When I want to learn, really learn, about a single technology topic, I turn to Take Control books. Each book dives deep into its subject; for example Dropbox, online privacy, or 1Password. Many other readers prefer a quick overview of the topic, a “get in, get out” philosophy if you will. For that reason, TidBITS has released a new type of Take Control series called Crash Course. The books are divided into small segments that allow readers to quickly check just the section they need at the moment, then get back to what they were doing.
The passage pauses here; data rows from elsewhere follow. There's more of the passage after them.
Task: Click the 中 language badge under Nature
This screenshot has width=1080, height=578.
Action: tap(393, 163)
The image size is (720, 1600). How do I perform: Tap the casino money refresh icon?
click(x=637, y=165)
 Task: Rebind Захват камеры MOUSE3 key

Yosemite: A Take Control Crash Course, written by former Macworld editor Scholle McFarland, is a terrific read for people who’ve been a little hesitant to pull the trigger on upgrading to Yosemite. Although the book assumes Yosemite is the current OS on your Mac, reading it before upgrading will give you great insight as to what to expect. Current Yosemite users will find many nuggets of useful information, as well as a few “I didn’t know that!” moments.

Like other Take Control books, there’s no need to read Yosemite: A Take Control Crash Course in sequential order. Go to the chapter you need right now, then go back to another part of the book later when you need it. Each chapter is only a few pages, but packed with information.
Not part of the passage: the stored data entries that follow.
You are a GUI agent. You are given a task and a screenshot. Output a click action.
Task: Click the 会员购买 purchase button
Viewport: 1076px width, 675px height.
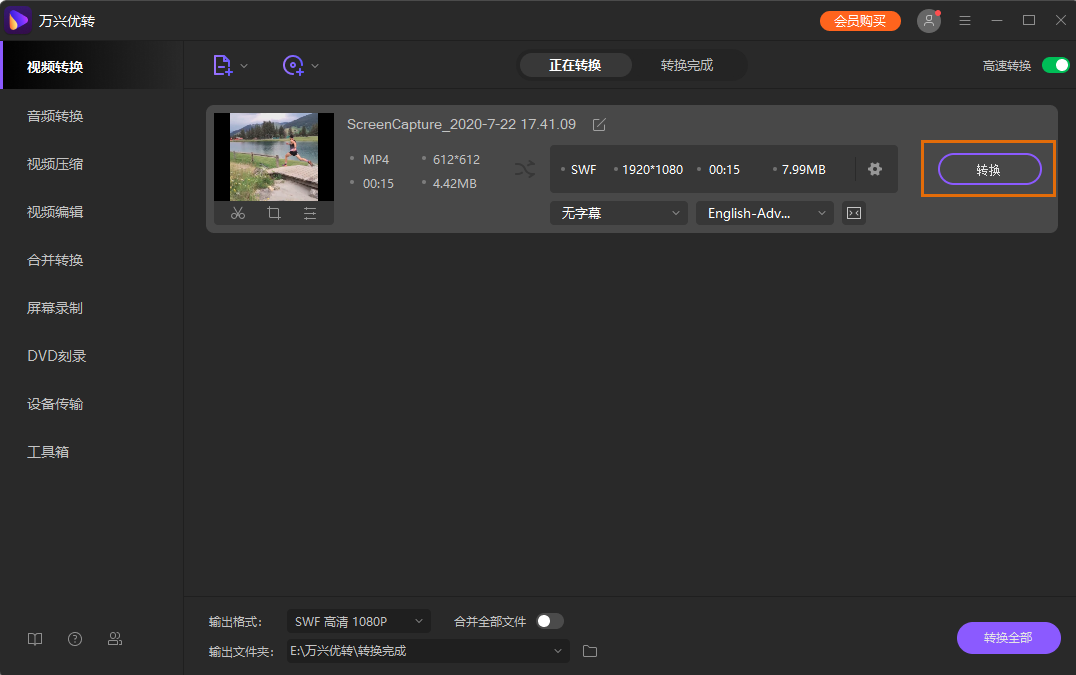pyautogui.click(x=860, y=20)
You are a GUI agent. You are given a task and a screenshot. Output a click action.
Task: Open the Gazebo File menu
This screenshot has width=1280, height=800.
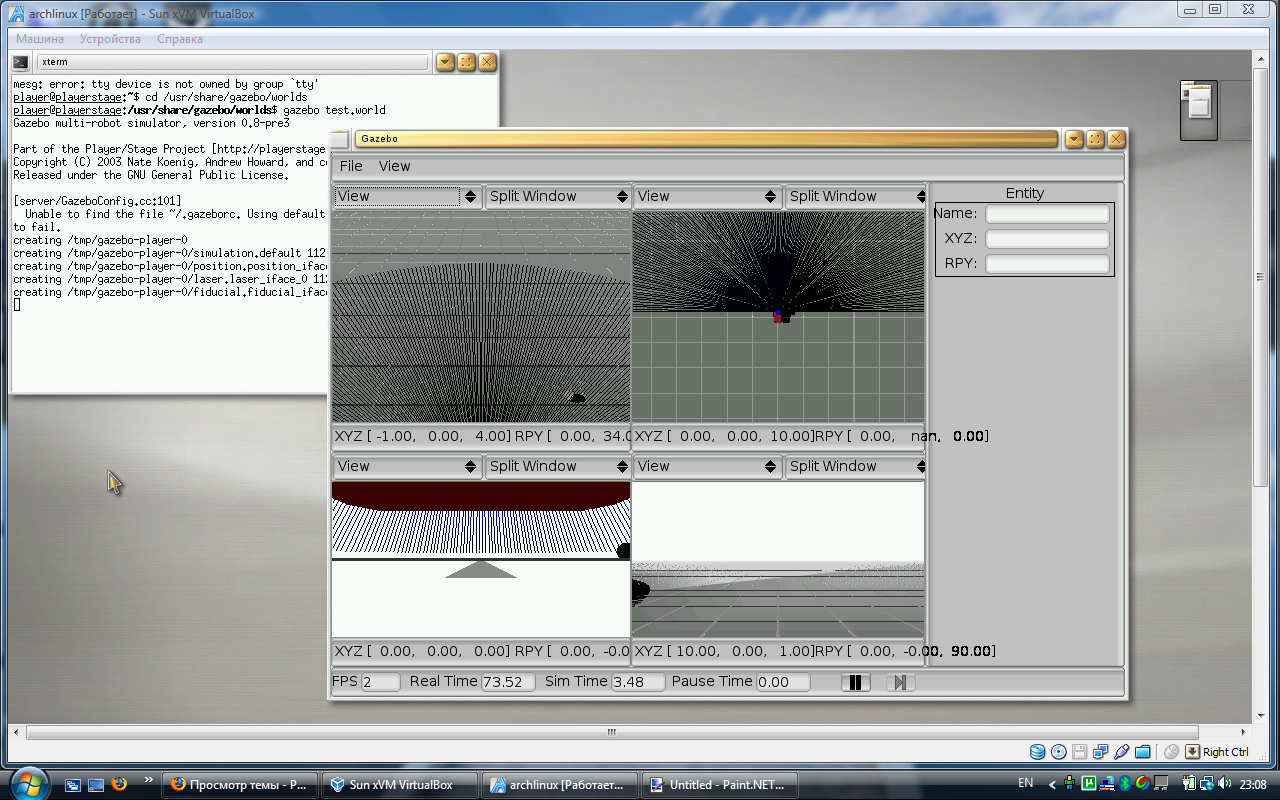(351, 166)
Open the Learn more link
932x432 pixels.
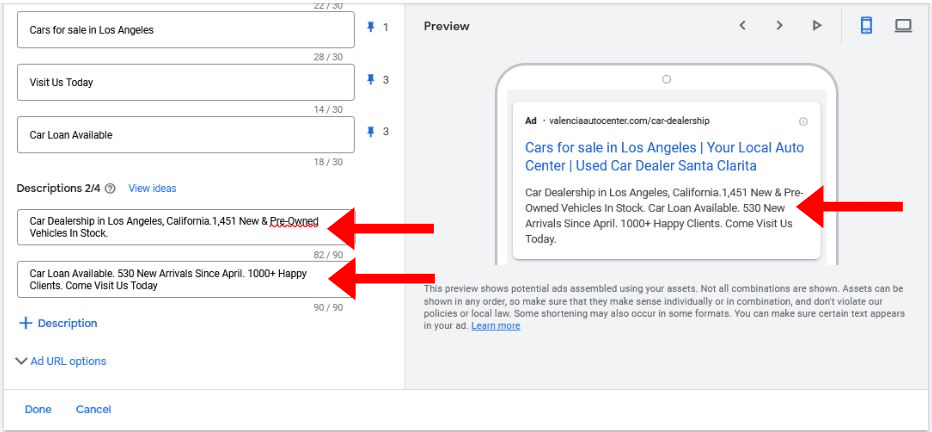496,326
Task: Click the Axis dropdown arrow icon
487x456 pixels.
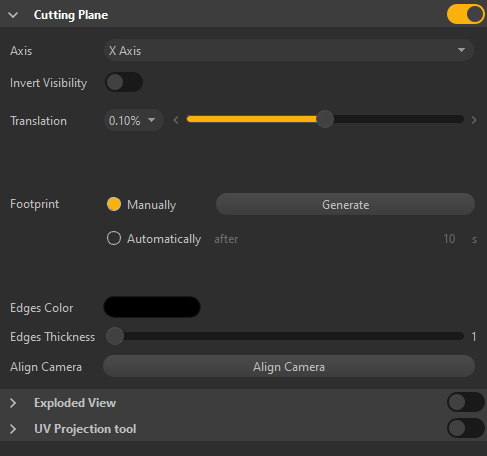Action: pyautogui.click(x=461, y=50)
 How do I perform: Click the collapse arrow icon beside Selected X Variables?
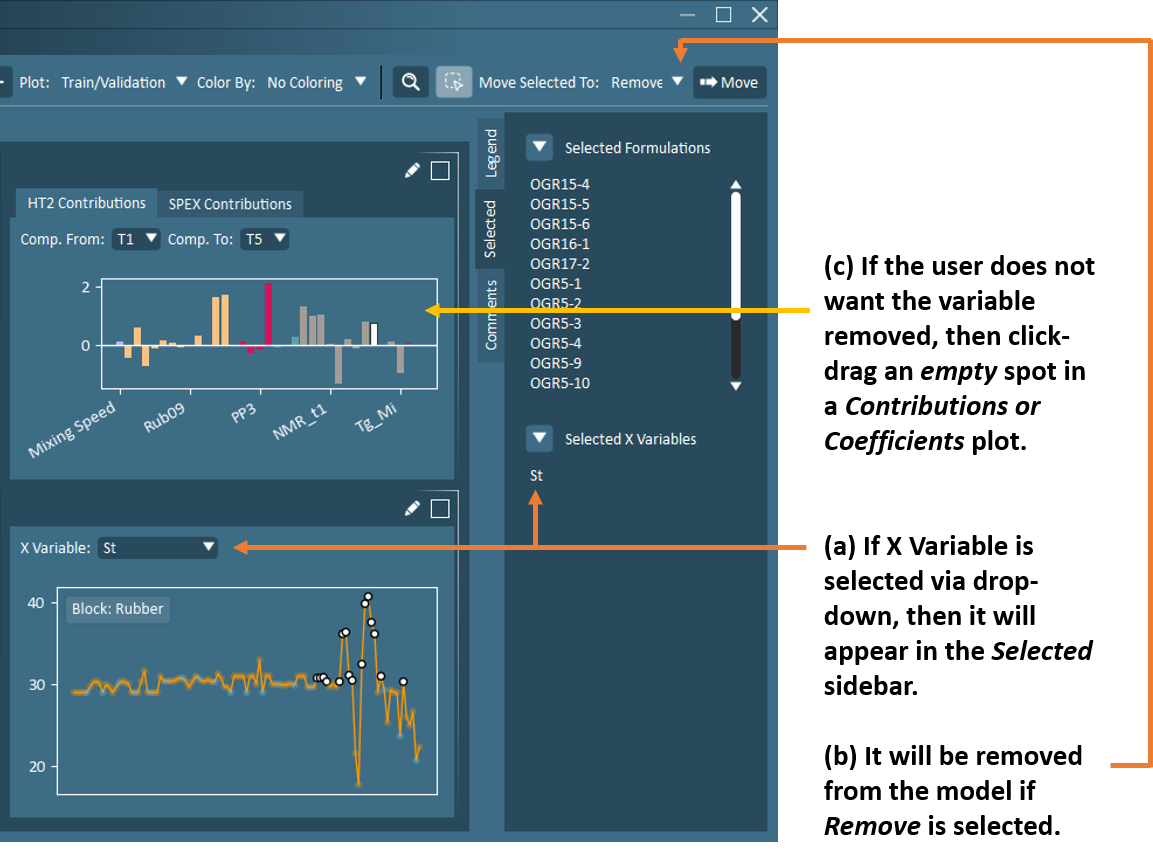click(x=539, y=438)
Find an interesting tidbit or fact you’d like to share with the world? Or maybe you’re tech support for friends and family. New with the Crash Course series are social media sharing buttons at the end of each chapter. Crash Course books encourage readers to share a chapter through Google Plus, email, LinkedIn, Twitter, or Facebook. If you’d rather discuss the book with other readers or ask a question there’s a comment button that brings you to the Take Control web site with one click.

Yosemite: A Take Control Crash Course covers the new features of Yosemite: iCloud Drive, Handoff, AirDrop, using your Mac to make and receive phone calls, Notifications, Spotlight, and the updated interface. Key changes in existing apps, such as Calendar, Mail, and Safari, are detailed. As with all Take Control books, links within each chapter bring readers to other sections of the book or external web sites for further information.

McFarland does a thorough job discussing Markup, a new component of Mail that lets you annotate images and PDFs from within Mail. There’s much more to Markup than meets the eye; I have many tips highlighted for future reference.

iCloud Drive has been a point of confusion for many Mac/iOS users: how does it work? Why do I need it? In Yosemite: A Take Control Crash Course, McFarland clearly explains what iCloud Drive is and why we might want to use it.

As a visual learner, one aspect of Take Control books that I love is the liberal use of screenshots to accompany the text, and Yosemite: A Take Control Crash Course is no exception. Combining words and pictures makes the reading more interesting and the learning quicker and easier.

Yosemite: A Take Control Crash Course is a quick read; I read over half the book and took notes on my iPad during a recent three hour plane trip. The book is filled with my highlights of interesting features I want to revisit when I finally take the plunge and upgrade to Yosemite. If you’re looking for a Yosemite reference guide, Yosemite: A Take Control Crash Course will be a first-rate addition to your library.